Она смотрела ему прямо в глаза, и мальчонка вскрикнул:

— Мама, мама… Мне страшно…

— Иди… Иди ложись с детьми… — сказала она, отводя взгляд, и склонилась над столом.

Но все еще видела, как стоит она за дорогой, с воздетыми к небу руками, измазанными землей и кровью, и клянет мир.

Сейчас она была одна здесь. Только закопченный фонарь на столе да холодное синее звездное небо за окном.

Она была одна. И вдруг прорвалось молитвой:

— Господи!
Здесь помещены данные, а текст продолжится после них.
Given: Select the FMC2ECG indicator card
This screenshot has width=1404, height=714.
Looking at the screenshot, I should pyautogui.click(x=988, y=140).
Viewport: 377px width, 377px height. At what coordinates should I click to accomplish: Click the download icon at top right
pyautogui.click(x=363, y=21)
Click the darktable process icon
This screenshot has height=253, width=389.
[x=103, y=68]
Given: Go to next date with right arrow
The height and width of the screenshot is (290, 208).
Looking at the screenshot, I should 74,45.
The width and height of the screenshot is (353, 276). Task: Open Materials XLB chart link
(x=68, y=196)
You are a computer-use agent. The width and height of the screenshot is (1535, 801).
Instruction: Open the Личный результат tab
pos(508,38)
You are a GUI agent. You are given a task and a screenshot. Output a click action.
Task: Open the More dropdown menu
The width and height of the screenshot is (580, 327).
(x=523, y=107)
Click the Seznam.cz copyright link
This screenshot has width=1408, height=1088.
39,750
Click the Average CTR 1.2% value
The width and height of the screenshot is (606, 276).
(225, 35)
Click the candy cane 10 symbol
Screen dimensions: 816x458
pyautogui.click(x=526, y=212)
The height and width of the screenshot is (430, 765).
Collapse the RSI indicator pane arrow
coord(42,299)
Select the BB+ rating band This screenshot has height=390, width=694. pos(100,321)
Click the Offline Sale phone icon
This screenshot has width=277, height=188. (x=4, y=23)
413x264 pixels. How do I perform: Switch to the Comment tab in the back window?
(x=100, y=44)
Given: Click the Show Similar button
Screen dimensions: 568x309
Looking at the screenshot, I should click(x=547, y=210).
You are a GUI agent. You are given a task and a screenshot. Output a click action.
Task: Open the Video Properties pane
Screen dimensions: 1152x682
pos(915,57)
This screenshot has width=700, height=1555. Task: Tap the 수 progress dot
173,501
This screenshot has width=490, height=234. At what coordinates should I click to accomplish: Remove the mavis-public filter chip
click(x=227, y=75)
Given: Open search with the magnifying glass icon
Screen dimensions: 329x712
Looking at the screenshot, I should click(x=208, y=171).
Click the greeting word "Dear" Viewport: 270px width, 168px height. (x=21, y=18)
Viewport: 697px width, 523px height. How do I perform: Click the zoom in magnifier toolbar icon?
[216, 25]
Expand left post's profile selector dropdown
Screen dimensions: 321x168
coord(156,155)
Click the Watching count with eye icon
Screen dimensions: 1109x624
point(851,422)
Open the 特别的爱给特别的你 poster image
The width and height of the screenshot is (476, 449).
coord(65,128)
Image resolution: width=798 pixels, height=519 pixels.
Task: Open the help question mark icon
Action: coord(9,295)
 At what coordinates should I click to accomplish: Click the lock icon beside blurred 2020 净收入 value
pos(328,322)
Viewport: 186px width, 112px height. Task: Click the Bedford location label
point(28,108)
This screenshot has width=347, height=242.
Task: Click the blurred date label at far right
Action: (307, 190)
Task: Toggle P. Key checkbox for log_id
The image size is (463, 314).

Боже мой… Устала я, ой устала…

— Нет, — ответила она. — Много земли человеку надо.

ГЛАВА ДЕСЯТАЯ

Если стоишь у гроба, хоть он и не тебе уготован, разве не приходит в голову поразмыслить и над собственной жизнью?

Разве не хочется спросить себя, почему ты жив, и спросить человека, почему он мертв?

Если видишь оружие, винтовку, разве не думаешь: зачем? для чего?

А если стоишь у пяти гробов? У пяти сразу.

И если чуешь потом серый маслянистый запах длинной винтовки?

В своем доме, в руках у своего ребенка.

Не часто ли они рядом?

Оружие и гроб.

Гроб и оружие.

Не слишком ли часто они теперь друг возле друга?..

Ведь и война прошла. Слава Богу, кончилась.

Чего ж еще?

Что еще надо?

Уже вроде и поутихло все. Того, четвертого, Вальтера, окрестила. Разыскала старого ксендза-алтариста, жив еще, хоть и еле таскает ноги, но все равно к другому не хотела. Отыскала и упросила: — Лучше вы, отец, окрестите. У вас рука легкая. Своя. Виктором нарекли.

Нет, не так уж важно было в католики его обратить. Нет. Эка важность! Все равно един Бог в целом мире, как ни назови его, как ни славь. Нет, не так уж важно было в католики, как имя сменить.

Вальтер?

Кто знает, кто сказать может, кого еще Вальтером звали? Кто?

Кого?

Красивое имя Виктор. И звучное, и…

А проще того — Виктукас.

— Виктук! Виктук!

Обернется, шмыгнет своим вздернутым носом. Доволен.

Так и знала ведь: четверых теперь провожала утром, прикрыв ладонью глаза от раннего солнца, а после школы ждала всех четверых к обеду.

Верно говорил солдат, и песни новые появились. Грустные и веселые.

И выборы были. Проголосовали за кого положено.

А не так давно мать приходила.

Состарилась.

Она смотрела на лицо матери, на ее трясущиеся руки и видела, как бежит время, видела, что и сама уже не молодеет. Только все плывет, плывет, как в лодке. Кажется, и лодка утлая, и весла малые, а берега лишь знай мелькают, знай мелькают, и все мимо, мимо.

— Слышь, дочка, — сказала мать. — Может, домой вернешься. Землю снова дали. Зовет отец. И ребят растить, говорит, поможем. А ведь сколько их! Четверо? Меня обогнала. Будь ты дома, и у меня бы четверо было. Может, вернешься, дочка? Теперь и места вдоволь. Усадьба Бернотасов нам досталась. Так и вовсе рай… Развалюха-то наша, сама знаешь, совсем в землю ушла, только солома и торчит. Бернотасов нету, в Германию подались. Теперь уж точно никто больше землю не отнимет. Так, может, воротилась бы домой, дочь?

Не вернется она. Куда уж ей?

Слава Богу, им там хорошо, и у нее от этого на душе легче.

Пускай себе живут, пускай радуются. Может, хоть раз как люди.

Землю больше не отнимут.

Некому отнимать.

Как отнимешь ее теперь?

Если Бернотасов больше нет.

Ой ли?

А надо так, чтоб их не было?

— Тебе видней, дочка. Как знаешь… Если тебе так лучше, то, думаешь, матери иначе? Все не так душа болит. А мало ли наболело за столько лет… Столько лет! Смотри сама, дочка, тебе видней.